Все почему-то послушались и посторонились. Я увидел на земле их истрепанную жертву, уже без сознания, и поблагодарил Бога за то, что все закончилось. Сейчас они посмеются надо мной, на него плюнут и уйдут, а я попытаюсь привести его в чувство и отнести домой, как только узнаю, где он живет. Осталось совсем чуть-чуть, и начнем поднимать его на ноги. Я тогда уже забыл про обиды, болячки и голод, тотально переживая жалость к несчастному. И все-таки чудо выпало на мою долю – чудо спасения человека. А вдруг Господь исцелит его через мою молитву? Как было бы здорово.
«Главный» тем временем переминался с ноги на ногу и смотрел на побитого. А потом схватил с земли камень, с довольством повертел в руках, шагнул к распростертому телу, наклонился, поднял руки и ДОЛБАНУЛ камнем по голове недруга. А потом ЕЩЕ РАЗ, и ЕЩЕ РАЗ, и ЕЩЕ РАЗ. Затем отбросил камень и, слегка прихрамывая, отошел. До сих пор помню все в деталях.
– Вот так-то, – сказал он, плюнул и пошел прочь, а соседские мужики поглазели на тело с ничего не выражающими лицами и тоже потекли каждый в свою сторону. Кто-то хихикнул надо мной, но ко мне больше не прикоснулись. А я смотрел на них и на тело, которое каких-то пару минут назад жило и защищалось, превозмогая боль. Больше в нем нет страдания – почему-то я подумал именно об этом. А вообще мне было просто больно от всего, что я увидел.
Я на всякий случай подошел, положил руку ему на грудь и помолился. Господь был безучастен к моим просьбам, а я и сам уже ни во что хорошее для этого человека не верил. Подумал, что надо бы найти его семью и куда-то передвинуть тело (не оставлять же на улице!), а потом спросил себя: почему, собственно, я? Ему не помочь, а так, какое мне дело. Не осталось ни капли сил на правильные поступки. Я встал и отвернулся.
Горячий песок напомнил о разодранной сандалии. Стерпеть невозможно. Я переступил на одну ногу, вторую – обожженную и кровоточащую – поставил поверх ступни и догадался, что нужно сделать. Да, я снял сандалию с мертвеца. Моя уцелевшая ощутимо отличалась, идти было бы неудобно. Поколебавшись несколько мгновений, я снял с него вторую, надел и удалился.
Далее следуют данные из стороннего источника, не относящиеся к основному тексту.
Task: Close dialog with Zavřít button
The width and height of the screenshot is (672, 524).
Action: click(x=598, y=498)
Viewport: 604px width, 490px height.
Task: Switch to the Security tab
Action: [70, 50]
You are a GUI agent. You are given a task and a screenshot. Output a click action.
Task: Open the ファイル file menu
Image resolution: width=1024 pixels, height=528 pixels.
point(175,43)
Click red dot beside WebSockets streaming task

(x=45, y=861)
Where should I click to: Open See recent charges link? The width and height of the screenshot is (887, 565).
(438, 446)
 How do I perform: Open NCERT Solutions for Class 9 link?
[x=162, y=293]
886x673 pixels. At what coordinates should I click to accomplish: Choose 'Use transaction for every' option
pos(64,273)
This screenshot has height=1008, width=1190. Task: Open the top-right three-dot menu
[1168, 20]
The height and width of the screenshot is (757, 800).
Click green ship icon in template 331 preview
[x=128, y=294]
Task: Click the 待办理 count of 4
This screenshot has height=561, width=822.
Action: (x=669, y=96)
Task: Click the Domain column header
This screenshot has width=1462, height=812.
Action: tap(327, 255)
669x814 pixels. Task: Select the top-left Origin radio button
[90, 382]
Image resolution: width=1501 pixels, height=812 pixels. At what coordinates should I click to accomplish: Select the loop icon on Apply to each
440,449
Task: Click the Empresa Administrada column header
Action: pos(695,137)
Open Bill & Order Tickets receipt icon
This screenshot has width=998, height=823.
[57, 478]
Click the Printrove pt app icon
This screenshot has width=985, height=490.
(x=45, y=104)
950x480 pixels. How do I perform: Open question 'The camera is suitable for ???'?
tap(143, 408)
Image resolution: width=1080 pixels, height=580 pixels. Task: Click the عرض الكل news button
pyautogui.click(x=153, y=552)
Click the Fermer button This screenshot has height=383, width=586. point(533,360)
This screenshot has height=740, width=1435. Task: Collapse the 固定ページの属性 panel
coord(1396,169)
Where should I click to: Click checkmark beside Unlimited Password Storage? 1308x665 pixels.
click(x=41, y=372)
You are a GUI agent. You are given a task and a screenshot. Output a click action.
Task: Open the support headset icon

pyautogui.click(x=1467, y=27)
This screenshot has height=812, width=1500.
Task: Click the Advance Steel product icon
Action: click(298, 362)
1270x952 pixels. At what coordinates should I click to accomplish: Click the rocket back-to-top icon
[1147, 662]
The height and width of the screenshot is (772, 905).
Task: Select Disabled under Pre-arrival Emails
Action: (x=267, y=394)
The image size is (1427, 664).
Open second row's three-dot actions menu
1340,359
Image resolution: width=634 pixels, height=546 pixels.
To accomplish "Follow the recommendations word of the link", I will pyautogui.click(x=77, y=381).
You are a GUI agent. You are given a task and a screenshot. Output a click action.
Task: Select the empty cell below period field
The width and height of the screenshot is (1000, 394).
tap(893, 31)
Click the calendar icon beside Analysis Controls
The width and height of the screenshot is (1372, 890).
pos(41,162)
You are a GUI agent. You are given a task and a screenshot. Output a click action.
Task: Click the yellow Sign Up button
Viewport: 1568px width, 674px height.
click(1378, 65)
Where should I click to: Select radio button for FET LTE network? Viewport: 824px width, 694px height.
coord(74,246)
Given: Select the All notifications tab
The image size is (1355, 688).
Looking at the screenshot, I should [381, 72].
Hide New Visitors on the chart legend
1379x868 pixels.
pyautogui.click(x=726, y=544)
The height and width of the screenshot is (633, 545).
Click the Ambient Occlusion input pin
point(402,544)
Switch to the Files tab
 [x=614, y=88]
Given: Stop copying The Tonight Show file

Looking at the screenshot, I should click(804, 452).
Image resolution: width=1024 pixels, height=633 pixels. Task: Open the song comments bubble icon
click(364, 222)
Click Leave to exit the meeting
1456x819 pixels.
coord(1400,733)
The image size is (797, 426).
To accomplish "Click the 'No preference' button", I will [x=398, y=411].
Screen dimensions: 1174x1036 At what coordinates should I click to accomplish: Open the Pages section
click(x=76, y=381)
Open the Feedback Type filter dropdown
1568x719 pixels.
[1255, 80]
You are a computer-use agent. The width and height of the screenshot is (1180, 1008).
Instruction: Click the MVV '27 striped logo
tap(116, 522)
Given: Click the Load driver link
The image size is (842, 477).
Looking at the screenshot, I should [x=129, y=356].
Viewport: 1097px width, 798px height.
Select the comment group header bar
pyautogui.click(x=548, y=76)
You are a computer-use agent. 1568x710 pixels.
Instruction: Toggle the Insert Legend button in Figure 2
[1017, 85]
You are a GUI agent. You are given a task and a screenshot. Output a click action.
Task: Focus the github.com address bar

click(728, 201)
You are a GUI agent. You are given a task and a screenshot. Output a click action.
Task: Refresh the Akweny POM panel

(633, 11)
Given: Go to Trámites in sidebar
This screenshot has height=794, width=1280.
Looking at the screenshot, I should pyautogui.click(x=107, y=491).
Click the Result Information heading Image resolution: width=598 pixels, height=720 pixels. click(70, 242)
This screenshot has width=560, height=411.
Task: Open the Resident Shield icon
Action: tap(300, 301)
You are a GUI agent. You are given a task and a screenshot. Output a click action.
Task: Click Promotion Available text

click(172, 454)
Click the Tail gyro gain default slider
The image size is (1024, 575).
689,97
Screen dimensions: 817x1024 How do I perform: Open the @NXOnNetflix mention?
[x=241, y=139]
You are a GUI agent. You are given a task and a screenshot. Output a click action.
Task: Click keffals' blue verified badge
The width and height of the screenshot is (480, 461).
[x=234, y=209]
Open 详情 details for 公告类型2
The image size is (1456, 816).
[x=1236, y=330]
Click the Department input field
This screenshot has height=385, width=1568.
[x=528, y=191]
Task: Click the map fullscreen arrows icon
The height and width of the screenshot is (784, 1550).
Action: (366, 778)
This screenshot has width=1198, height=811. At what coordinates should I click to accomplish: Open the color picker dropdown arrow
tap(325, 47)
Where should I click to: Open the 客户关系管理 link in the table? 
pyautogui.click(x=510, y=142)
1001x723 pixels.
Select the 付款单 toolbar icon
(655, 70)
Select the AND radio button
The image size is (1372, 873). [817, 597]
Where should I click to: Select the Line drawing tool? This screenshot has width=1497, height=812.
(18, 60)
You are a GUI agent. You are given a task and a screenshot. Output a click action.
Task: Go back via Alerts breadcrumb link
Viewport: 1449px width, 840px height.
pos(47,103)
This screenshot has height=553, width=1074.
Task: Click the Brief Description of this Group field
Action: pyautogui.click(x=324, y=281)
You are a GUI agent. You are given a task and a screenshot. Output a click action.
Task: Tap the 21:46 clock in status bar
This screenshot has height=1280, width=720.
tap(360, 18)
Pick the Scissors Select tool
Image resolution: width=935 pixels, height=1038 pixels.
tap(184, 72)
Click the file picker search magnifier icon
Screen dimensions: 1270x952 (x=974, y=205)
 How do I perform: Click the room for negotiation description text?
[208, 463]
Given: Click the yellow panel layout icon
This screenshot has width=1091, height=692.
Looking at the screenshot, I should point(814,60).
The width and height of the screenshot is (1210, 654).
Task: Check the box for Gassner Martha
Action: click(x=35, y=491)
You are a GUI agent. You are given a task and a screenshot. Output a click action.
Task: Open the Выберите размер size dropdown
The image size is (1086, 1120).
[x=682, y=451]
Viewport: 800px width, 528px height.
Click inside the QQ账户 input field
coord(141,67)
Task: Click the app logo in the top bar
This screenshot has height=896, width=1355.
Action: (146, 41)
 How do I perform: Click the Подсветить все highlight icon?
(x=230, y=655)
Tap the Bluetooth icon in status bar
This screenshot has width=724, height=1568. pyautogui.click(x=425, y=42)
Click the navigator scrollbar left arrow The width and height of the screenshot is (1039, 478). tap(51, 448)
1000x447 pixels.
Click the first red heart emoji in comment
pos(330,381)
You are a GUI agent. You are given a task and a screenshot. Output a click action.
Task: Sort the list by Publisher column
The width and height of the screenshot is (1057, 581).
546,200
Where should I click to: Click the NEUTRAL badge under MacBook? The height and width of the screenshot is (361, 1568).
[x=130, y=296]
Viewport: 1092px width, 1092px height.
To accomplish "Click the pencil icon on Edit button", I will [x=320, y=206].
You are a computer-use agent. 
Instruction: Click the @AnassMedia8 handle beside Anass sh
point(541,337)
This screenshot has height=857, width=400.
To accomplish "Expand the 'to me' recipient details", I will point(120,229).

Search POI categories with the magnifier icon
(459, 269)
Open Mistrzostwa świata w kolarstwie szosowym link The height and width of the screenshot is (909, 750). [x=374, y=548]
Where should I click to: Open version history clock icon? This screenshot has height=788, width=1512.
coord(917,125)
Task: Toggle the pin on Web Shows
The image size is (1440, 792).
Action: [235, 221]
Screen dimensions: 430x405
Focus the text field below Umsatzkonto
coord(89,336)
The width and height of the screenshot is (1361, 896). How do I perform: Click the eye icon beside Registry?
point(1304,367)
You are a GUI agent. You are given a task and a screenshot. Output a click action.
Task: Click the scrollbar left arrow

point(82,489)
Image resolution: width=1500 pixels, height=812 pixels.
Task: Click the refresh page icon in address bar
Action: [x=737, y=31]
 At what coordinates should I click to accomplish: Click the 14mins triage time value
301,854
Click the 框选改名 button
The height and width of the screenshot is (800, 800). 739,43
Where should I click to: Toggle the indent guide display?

Нашел тенек, сел под деревом. Сидел – просто сидел, пропитывая душу тоской, не говоря с самим собой ни слова. Постепенно возобновились сигналы из поврежденных конечностей. Физическая боль оттенила горе. Заметив это, я бездумно размахнулся и отдавленной рукой со всей дури ЛОМАНУЛ себе по груди. Вскрикнул, скрутился. Сидел, дышал. И продолжил ЛУПИТЬ по рукам, ногам, груди, щекам, голове, делая передышки между ударами. От боли я проживал какую-то неведомую прежде ясность. Отчаяние изгнало вечных внутренних демонов. Свободно я наблюдал сад вокруг, слышал ветер в листьях, примечал, как раскачиваются деревья. Я в Пустыне не мог достичь такой цельности. А теперь вот он я, здесь и сейчас, весь.
Я продолжал ЛУПАСИТЬ себя и заметил, что боль от ударов по уже оформившимся синякам приобретает новые оттенки. Занятная деталь. От этой мысли, как и всего обострения в восприятии, было жутко. Какой же БЕЗДУШНОЙ ТВАРЬЮ я оказался! Обрадовался: нашел, чем смирить призраков из прошлого. Я свободен!.. И еще в голове крутилось признание, что люди постоянно умирают, в том числе насильственной смертью. Не увидь я эту сцену, пойди другой дорогой, он все равно бы умер, а я ничего бы не почувствовал, просто не знал бы. Его смерть не разрушила бы мою жизнь. И не разрушит. Ничего по-настоящему не изменит. Мне жаль его, но я позабуду, когда начну жить другими мыслями.
Хотел бы я знать, что подумал обо мне Господь, когда услышал это. Я просил Его дать знак. Пусть хоть поразит меня молния на месте или растерзает дикий зверь, я молил Его проявить Свою Волю. Но ничего не произошло. Я подумал о том, что глупо таить от Него свои мысли. Если я дурной человек, Он же знает это, верно? Если я достоин осуждения, пусть осудит – это будет честно. И мир не разрушится, и праведники от сошедшей на меня кары не пострадают, как не пострадал я от мести убивцев своему соседу. Я благословил Его Волю. И еще понял, что отныне хочу быть честным с собой и с Ним. Лучше я приду к Богу с открытой душой, чем буду пытаться искусно приукрасить себя, словно малодушные язычники. Он ведь знает все. Так буду же я хотя бы честным и да приму Его суд с поднятой главой и покойным сердцем!